Persister cancer cells, which reversibly adapt to survive epidermal growth factor receptor (EGFR)-tyrosine kinase inhibitors (TKIs) treatment, contribute to the incurability of EGFR-mutant lung cancer. We previously reported that gefitinib induces CD8⁺ T cell-related tumor immunity in a genetically engineered mouse model (GEMM).
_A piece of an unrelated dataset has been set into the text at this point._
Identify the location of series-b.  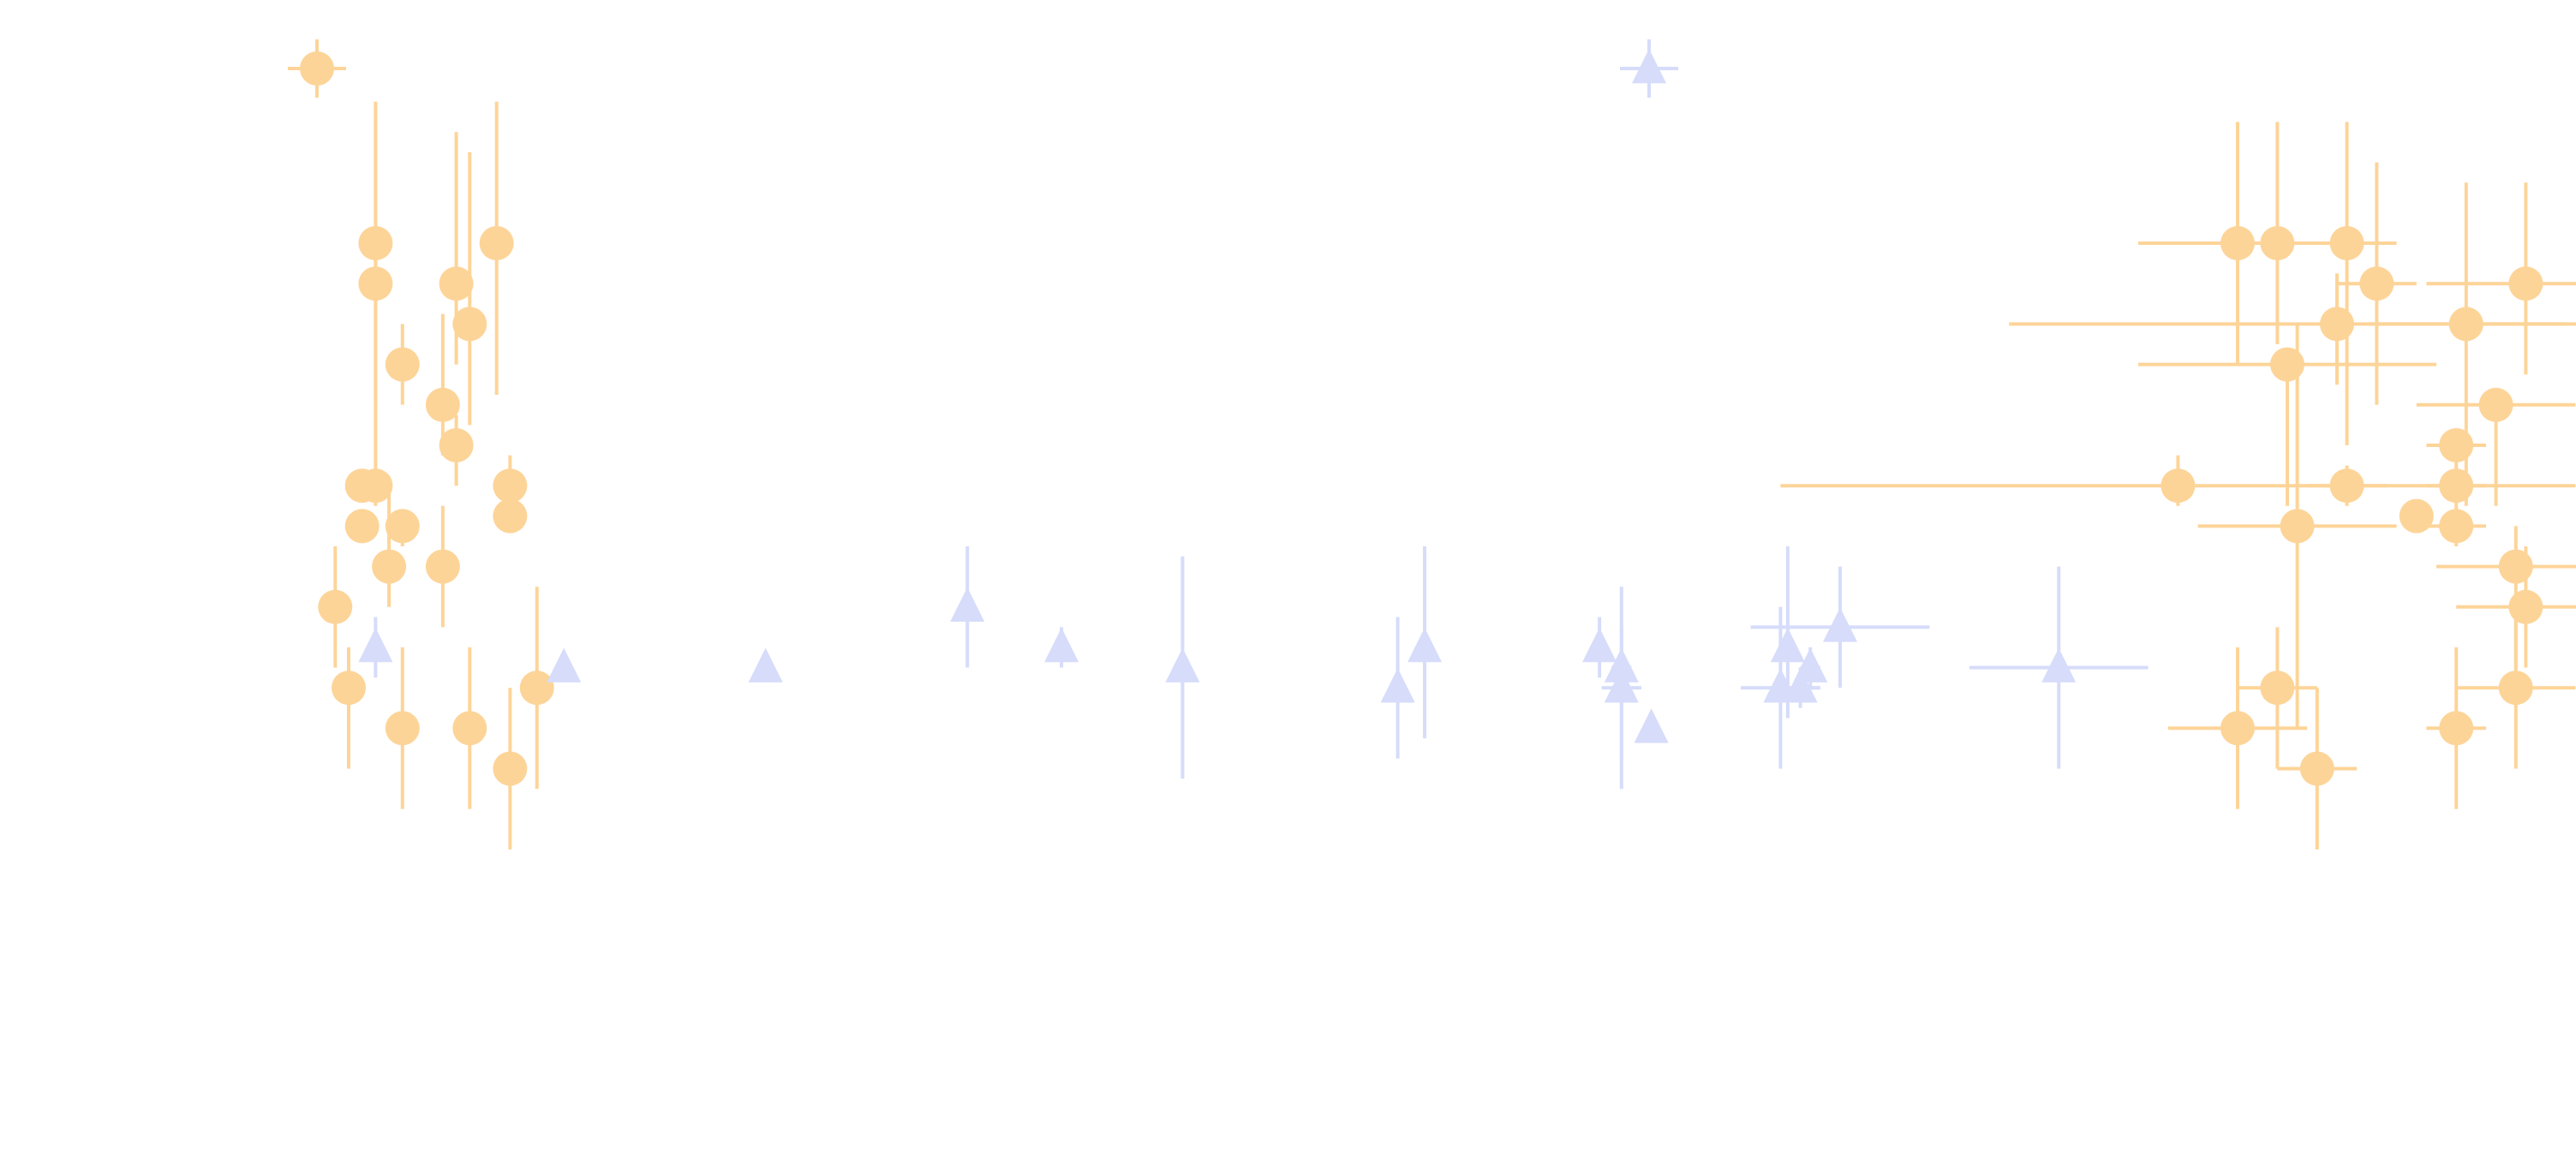
(1875, 678).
This study investigates the tolerance of persister cancer cells to EGFR-TKI-induced tumor immunity in this model. Egfr-mutated lung cancer cells (C57BL/6/EgfrdelE748-A752) from GEMM were transplanted subcutaneously into wild-type C57BL/6J mice. Persistent tissues under osimertinib treatment were analyzed using digital spatial transcriptional profiling (DSP), immunohistochemical staining (IHC), and flow cytometry (FCM). The anti-tumor effect of osimertinib peaked at 14 days, leaving a small population of persister cancer cells. The number of PD-1⁺ CD8⁺ cells increased in the tumor microenvironment (TME), and CD8⁺ cell depletion attenuated the anti-tumor effect of osimertinib. DSP revealed upregulated expression of M2 macrophage-related genes in the TME of persister cancer cells. Consistently, IHC and FCM confirmed an increased number of CD206⁺ macrophages in the TME. Combining osimertinib with the colony-stimulating factor-1 receptor (CSF1R) inhibitor pexidartinib reduced CD206⁺ macrophages and enhanced the efficacy of osimertinib. Elevated granzyme or CD107 expression on CD8⁺ cells in the TME suggests that macrophages negatively affect osimertinib-induced anti-tumor immunity. M2-like macrophages may contribute to immune tolerance of persister cancer cells against EGFR-TKI-induced tumor immunity. A clinical trial evaluating combined osimertinib and CSF1R inhibitor therapy is warranted for Egfr-mutated lung cancer.